HODP in Tangier

At the time I was writing Hope and Other Dangerous Pursuits, that is, between the spring of 2002 and the winter of 2004, I had not visited Tangier in more than fifteen years. I had spent several summers in the city as a child and teenager, and, perhaps presumptuously, I felt I still knew the place well enough to be able to describe it in a decent way. I wrote about streets and buildings and cafés, but I was working essentially from memory.

While in Tangier this past weekend, I decided to visit some of the places I wrote about in the book. I walked through the Gran Socco and the Socco Chico, and it was interesting to see how much they had changed (many of the historic buildings have been renovated), and also how little (there are still plenty of tourist guides, kif smokers, and vendors in sombreros.) The talk of the town was the city’s candidacy to host the 2012 World’s Fair. The train station has been moved to a new location, and the port now includes a free trade zone. Tangier felt like a city in motion, just as I remembered it.

In “Better Luck Tomorrow,” my character Murad spends time in a Café la Liberté, which was a fictional place, but as I was walking down one of the streets that led to the socco, I discovered there really was a Café La Liberté.
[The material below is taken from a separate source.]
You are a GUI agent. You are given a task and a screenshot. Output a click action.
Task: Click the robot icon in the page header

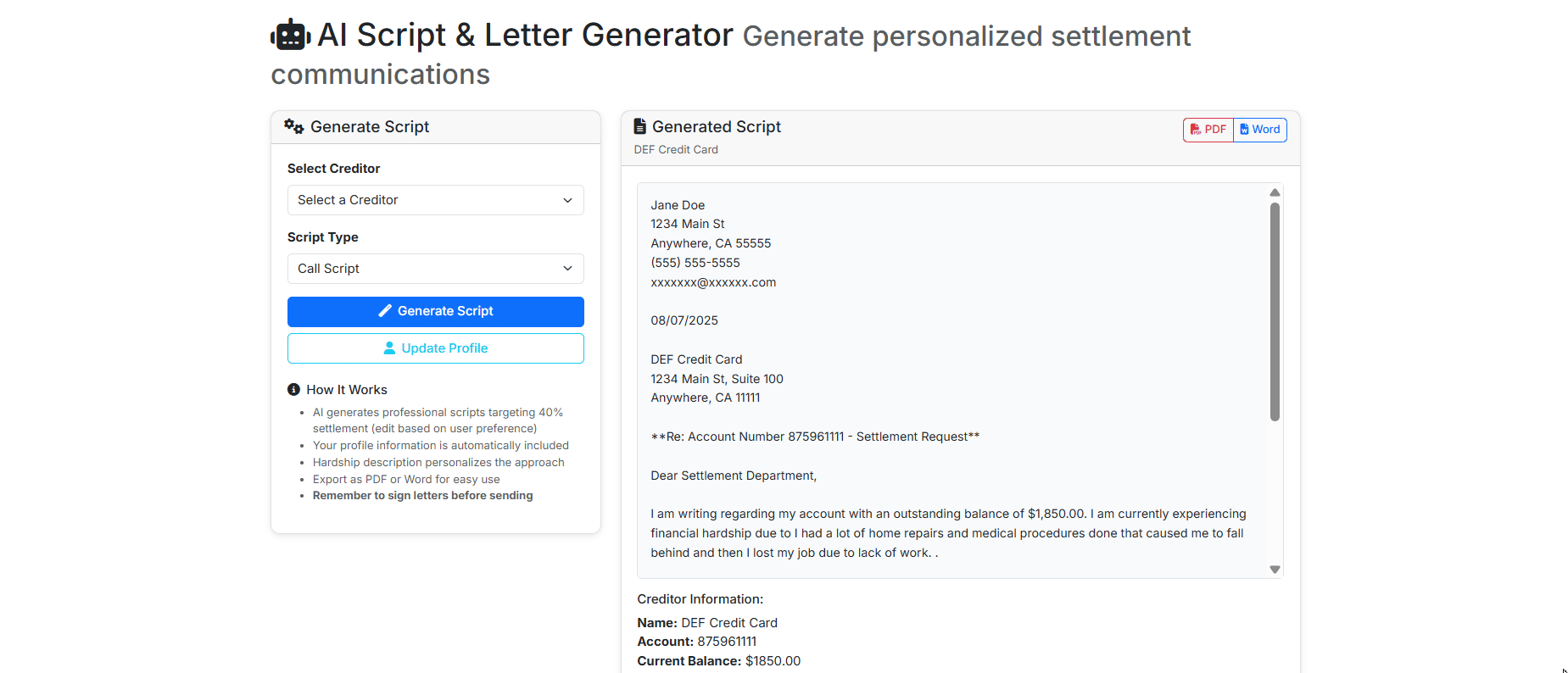(x=291, y=34)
I sat down for a cup of coffee there, and there really was a football match playing on the screen, and deals being made at the tables.

In the story, Murad meets some tourists who are curious to find the famous Café Central, so of course I went there as well. It has been nicely renovated, and the outside tables were packed. I took a photo of the Pension Fuentes that sits across the lane. I walked into one of the antique shops where the action in “The Storyteller” takes place. I felt like I had stepped, once again since writing it, into my own book.